(Data excerpts)
☆ ☆ ☆ ☆ ☆ ☆ ☆
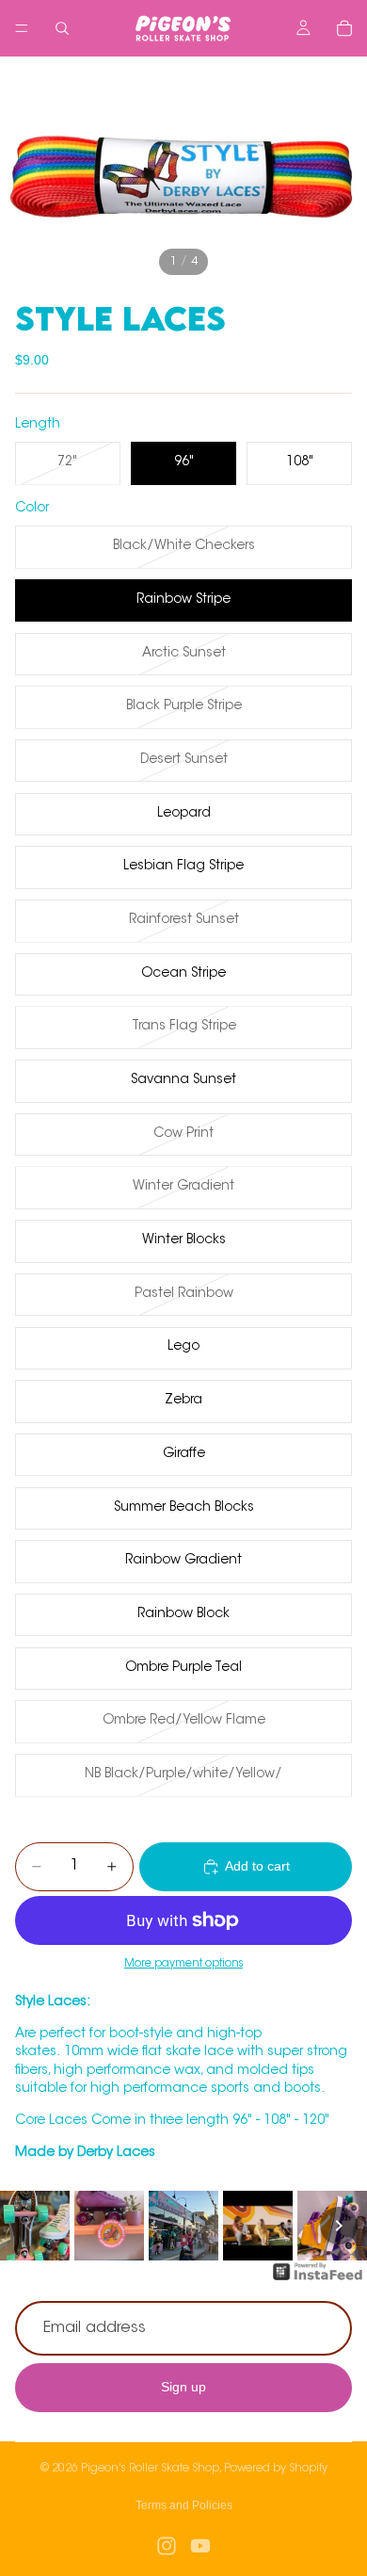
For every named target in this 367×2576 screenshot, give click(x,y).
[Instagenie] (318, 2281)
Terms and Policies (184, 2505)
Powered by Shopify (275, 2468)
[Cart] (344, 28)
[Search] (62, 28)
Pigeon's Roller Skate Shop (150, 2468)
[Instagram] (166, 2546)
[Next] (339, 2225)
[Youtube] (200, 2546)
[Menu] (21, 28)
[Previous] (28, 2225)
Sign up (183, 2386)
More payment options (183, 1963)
☆ ☆ ☆ ☆ ☆ ☆ ☆
Repeat, word for word, each of the records, omitting any image they hold.

## ANSWER SECTION
For every named target in this 367×2576 screenshot, give click(x,y).
[Instagenie] (318, 2281)
Terms and Policies (184, 2505)
Powered by Shopify (275, 2468)
[Cart] (344, 28)
[Search] (62, 28)
Pigeon's Roller Skate Shop (150, 2468)
[Instagram] (166, 2546)
[Next] (339, 2225)
[Youtube] (200, 2546)
[Menu] (21, 28)
[Previous] (28, 2225)
Sign up (183, 2386)
More payment options (183, 1963)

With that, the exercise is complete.